Louis the Springer (Ludwig der Springer), sometimes called Louis the Jumper or Louis the Leaper, was a German nobleman and count in Thuringia from the death of his father until his own death on 8 May 1123. Little is known about him, although he is mentioned in many legends. He was a prominent opponent of the Salian emperors Henry IV and Henry V during the Investiture Controversy.

==Life==
Louis was a son of Louis the Bearded and a member of the Franconian noble Ludowingians dynasty. He was baptized in the parish church in Altenbergen (today part of Leinatal). Around 1080, Louis and his brother Beringe founded the Schönrain Priory. In a document dated 1100, the two brothers are called "of Schauenburg", after a castle which their father had built near Friedrichroda.

Louis continued the policy of his father of expanding his influence into the Thuringian Basin by founding castles and monasteries. His marriage to Adelheid of Stade, widow of the Saxon count palatine Frederick III, brought him into the highest levels of the German aristocracy. Louis built the castles of Wartburg, which became the nucleus of the Landgraviate of Thuringia, around 1080 and Neuenburg around 1100. Louis himself did not use the title of landgrave; his son Louis I was the first member of the dynasty to use that title.

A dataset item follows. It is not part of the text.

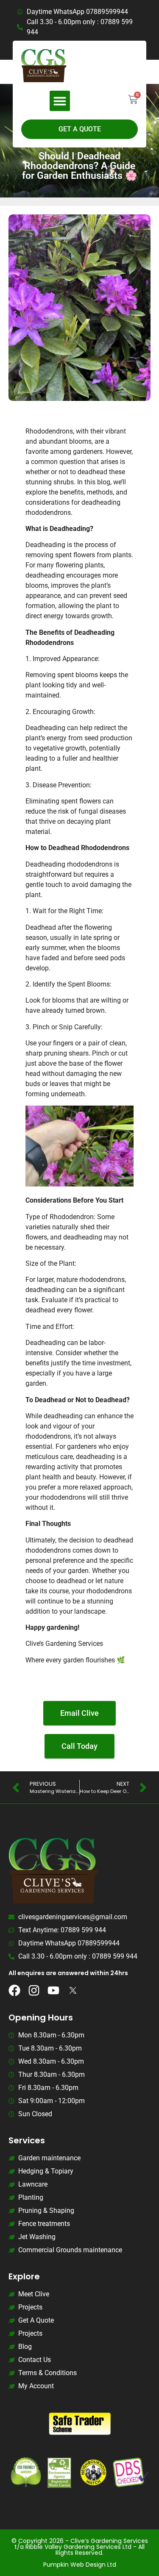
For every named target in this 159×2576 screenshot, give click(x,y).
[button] (60, 101)
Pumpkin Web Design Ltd (79, 2564)
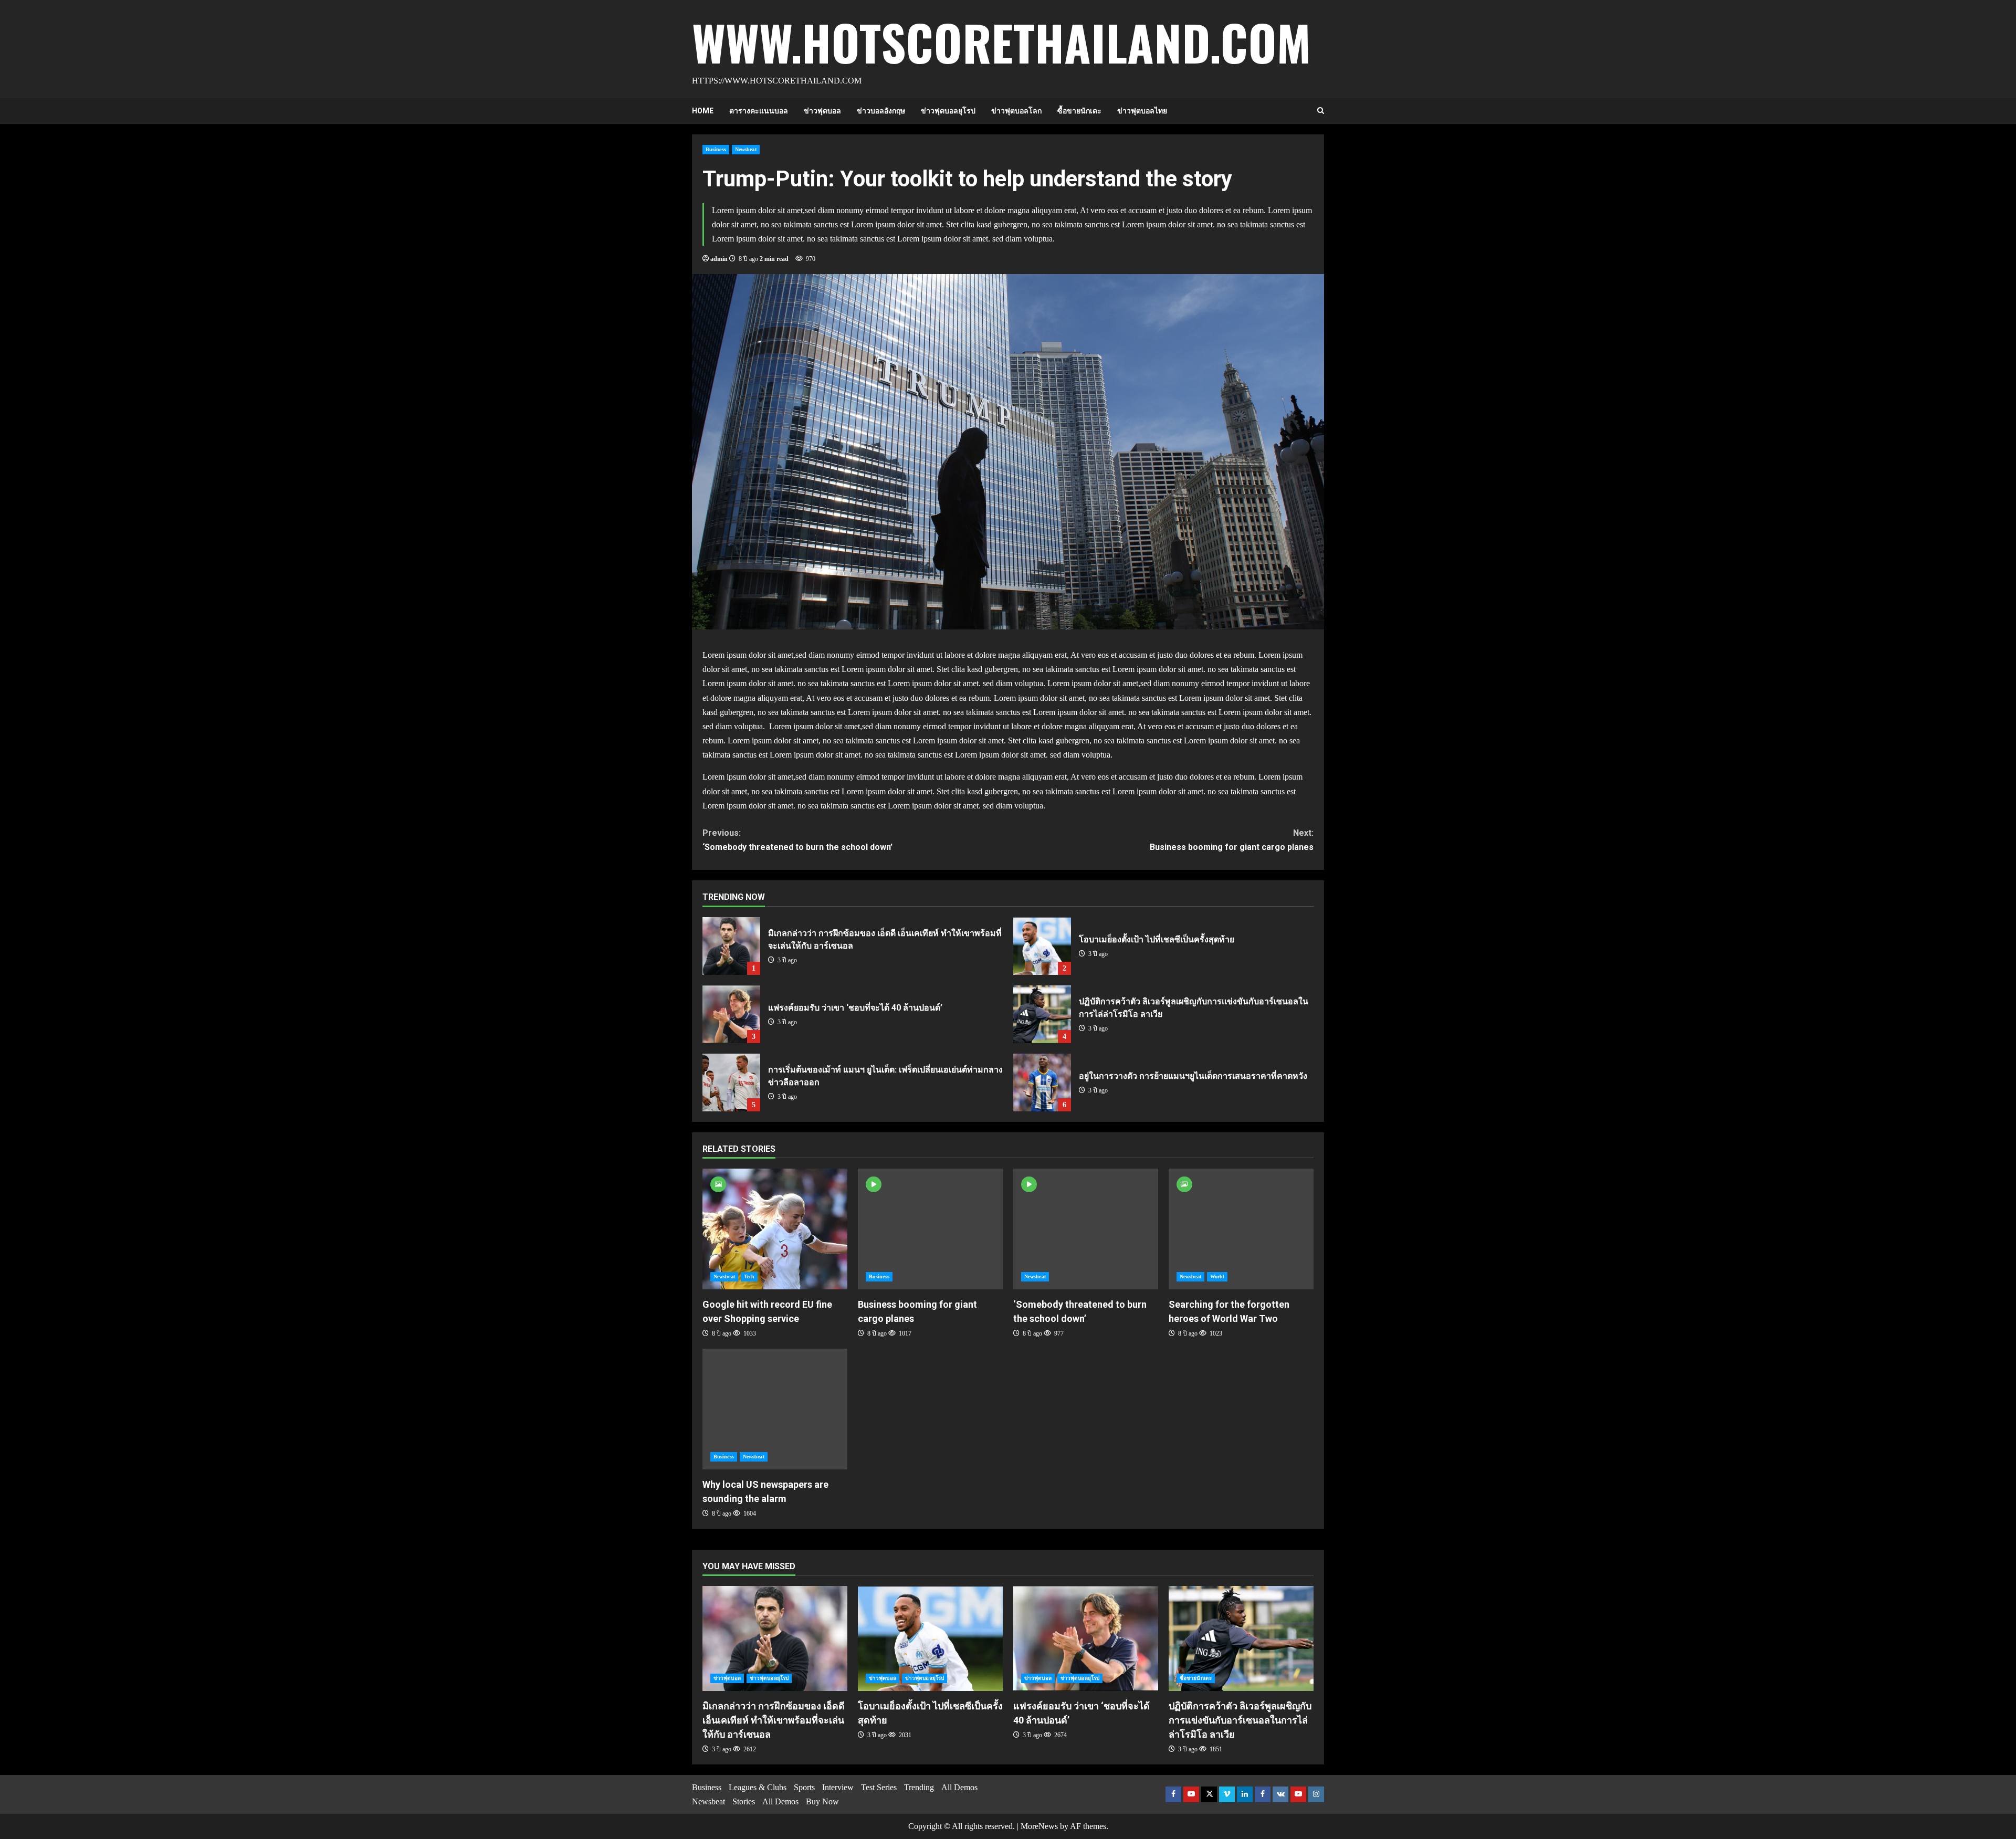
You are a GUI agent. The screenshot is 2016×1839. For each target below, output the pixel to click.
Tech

During the Great Saxon Revolt, Louis first sided with Emperor Henry IV, who probably made him a count in 1080. Later, he supported the future archbishop Ruthard of Mainz against the king. In 1085, he founded the monastery of Reinhardsbrunn with monks from Hirsau Abbey. In 1092, Pope Urban II confirmed him as advocatus of the monastery and exempted the monastery of episcopal jurisdiction, making it subject only to the Holy See. In 1094, Urban granted it the right to freely elect its abbot.

In 1094 or 1095, Bishop Walram of Naumburg wrote to Louis to persuade him to return to the emperor's side, but Louis had Bishop Herrand of Halberstadt give a reply to the learned bishop on his behalf.

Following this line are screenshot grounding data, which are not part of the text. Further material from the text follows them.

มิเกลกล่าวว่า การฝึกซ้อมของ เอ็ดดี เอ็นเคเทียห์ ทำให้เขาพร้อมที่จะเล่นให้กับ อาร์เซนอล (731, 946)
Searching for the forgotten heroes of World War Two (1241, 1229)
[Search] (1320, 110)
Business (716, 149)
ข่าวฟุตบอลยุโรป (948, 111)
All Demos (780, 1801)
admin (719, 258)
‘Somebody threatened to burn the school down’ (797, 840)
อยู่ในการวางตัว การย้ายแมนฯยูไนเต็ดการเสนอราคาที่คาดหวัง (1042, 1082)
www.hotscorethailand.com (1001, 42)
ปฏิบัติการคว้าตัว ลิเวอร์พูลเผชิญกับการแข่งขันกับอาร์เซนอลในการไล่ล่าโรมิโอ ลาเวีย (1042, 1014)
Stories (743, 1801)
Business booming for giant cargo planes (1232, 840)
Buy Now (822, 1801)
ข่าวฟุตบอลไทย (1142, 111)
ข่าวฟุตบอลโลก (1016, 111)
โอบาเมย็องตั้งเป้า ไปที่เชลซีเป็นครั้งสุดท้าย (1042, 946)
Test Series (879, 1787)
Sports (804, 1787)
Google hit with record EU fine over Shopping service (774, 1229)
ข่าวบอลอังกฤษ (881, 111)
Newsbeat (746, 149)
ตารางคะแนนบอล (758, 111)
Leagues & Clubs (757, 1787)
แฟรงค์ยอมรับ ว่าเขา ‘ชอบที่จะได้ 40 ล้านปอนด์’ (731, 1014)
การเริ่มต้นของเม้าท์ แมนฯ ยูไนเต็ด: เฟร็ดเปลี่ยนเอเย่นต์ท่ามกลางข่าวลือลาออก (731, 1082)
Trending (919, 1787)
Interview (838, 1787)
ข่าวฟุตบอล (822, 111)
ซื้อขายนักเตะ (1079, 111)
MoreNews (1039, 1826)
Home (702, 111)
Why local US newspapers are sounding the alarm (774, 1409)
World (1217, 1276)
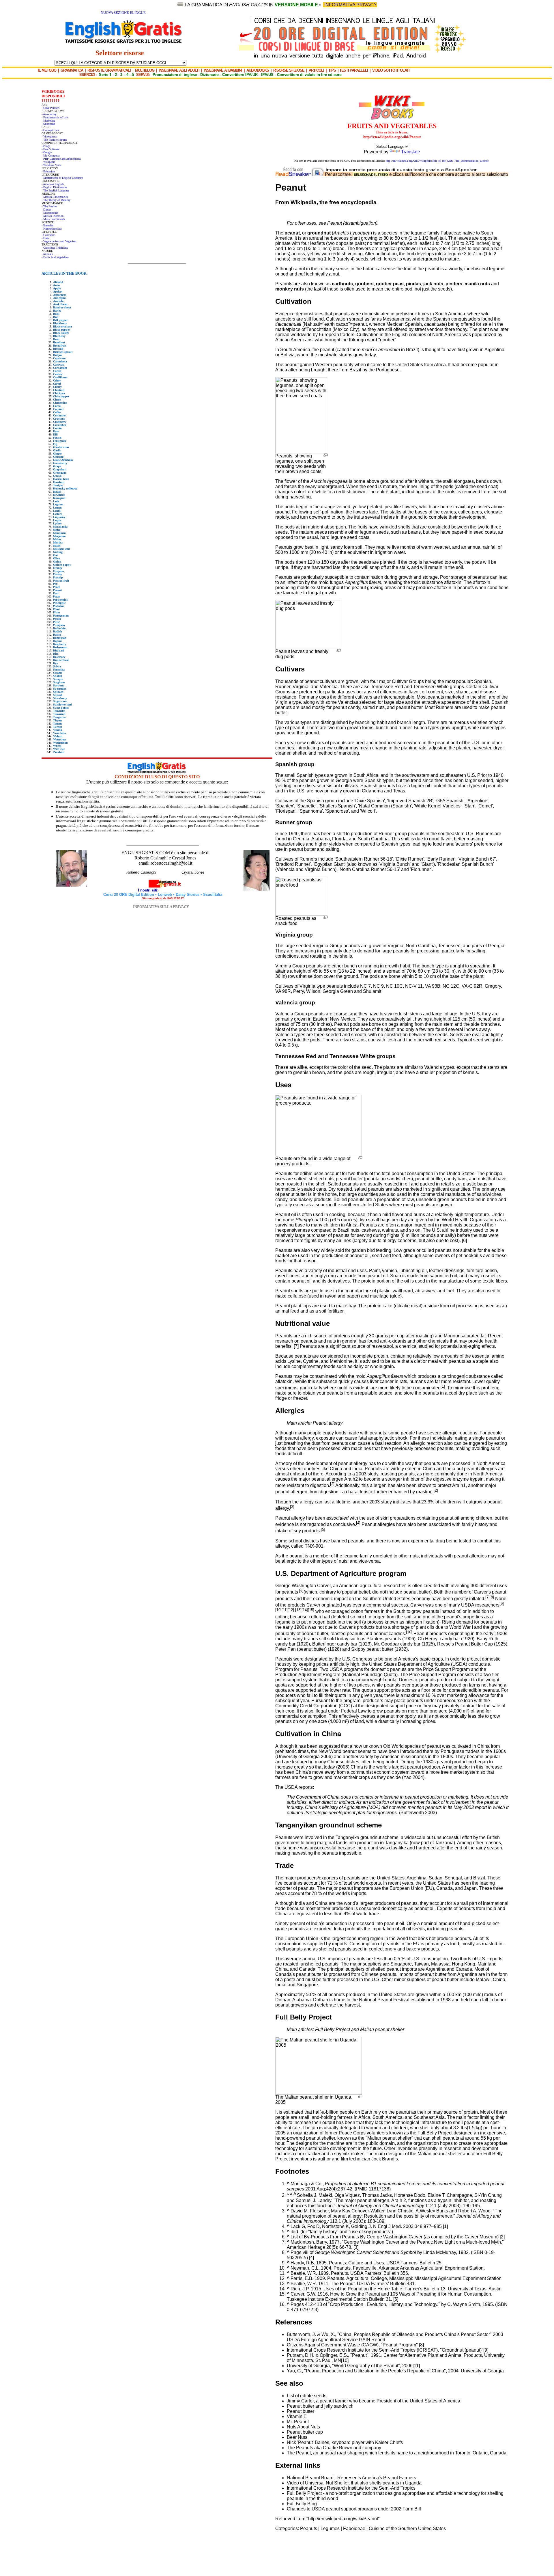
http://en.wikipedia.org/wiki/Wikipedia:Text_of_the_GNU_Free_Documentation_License (437, 160)
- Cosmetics (48, 235)
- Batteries (47, 225)
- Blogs (46, 146)
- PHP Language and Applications (61, 158)
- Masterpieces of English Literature (62, 177)
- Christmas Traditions (55, 247)
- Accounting (49, 114)
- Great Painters (50, 107)
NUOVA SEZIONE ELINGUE (123, 12)
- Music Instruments (53, 219)
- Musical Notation (52, 215)
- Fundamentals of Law (55, 117)
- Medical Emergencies (55, 196)
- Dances (46, 209)
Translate (410, 151)
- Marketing (48, 120)
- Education (48, 171)
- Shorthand (48, 123)
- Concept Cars (50, 130)
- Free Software (50, 149)
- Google (47, 152)
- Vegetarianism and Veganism (59, 241)
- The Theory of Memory (56, 200)
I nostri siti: (149, 890)
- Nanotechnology (52, 228)
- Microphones (50, 212)
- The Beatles (49, 206)
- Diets (45, 238)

Wolfgang Hartmann has proposed the hypothesis that, considering his hostile stance towards the Salians, among the statues of famous church founders in the Naumburg Cathedral there must be statues of Louis and his wife.

==Legend==
According to legend, Louis received his nickname "the Jumper" when he boldly leaped into a river. He was attempting to take possession of the County Palatine of Saxony, that is, the area west of the river Saale and north of the Unstrut. To this end, he stabbed the ruling Count Palatine, Frederick III. He was arrested and incarcerated in Giebichenstein Castle in Halle. After three years in captivity, he expected to be executed. He escaped by leaping from the castle tower into the river Saale, where a servant was waiting for him with a boat and his favourite horse, a snow-white horse named Swan. As atonement for murdering Frederick, he built the St. Ulrici church in Sangerhausen and later he founded Reinhardsbrunn Abbey.

Another legend relates how he came to build the Wartburg. He found the location in 1067, while he was hunting in the area. He saw the mountain and exclaimed: Wait, mountain, thou shalt bear me a castle!. However, this mountain was outside his territory. To circumvent this problem, he had his men carry dirt from his own territory and dump it on the mountain. He then had twelve of his most loyal knights stand on that spot, stick their swords in the ground and swear that the soil they were standing on, rightfully belonged to Louis.

==Marriage and issue==
Louis married Adelheid of Stade, the widow of Frederick III of Goseck, Count Palatine of Saxony and daughter of Lothair Udo II. Together, they had the following children:
- Herman
- Louis I (d. 1140)
- Henry Raspe I (d. 1130)
- Udo I, bishop of Naumburg (d. 1148)
- Kunigunde
- Cicilia (d. 1141), married Count Gerlach I of Veldenz
- Adelaide, married Ulric II, Margrave of Carniola
- Conrad

==Bibliography==
- Wilfried Warsitzka: Die Thüringer Landgrafen, Verlag Dr. Bussert & Stadeler, 2002, ISBN 3932906225
- Wolfgang Hartmann: Vom Main zur Burg Trifels — vom Kloster Hirsau zum Naumburger Dom. Auf hochmittelalterlichen Spuren des fränkischen Adelsgeschlechts der Reginbodonen, in the series Veröffentlichungen des Geschichts- und Kunstvereins Aschaffenburg e.V., vol. 52, Aschaffenburg, 2004.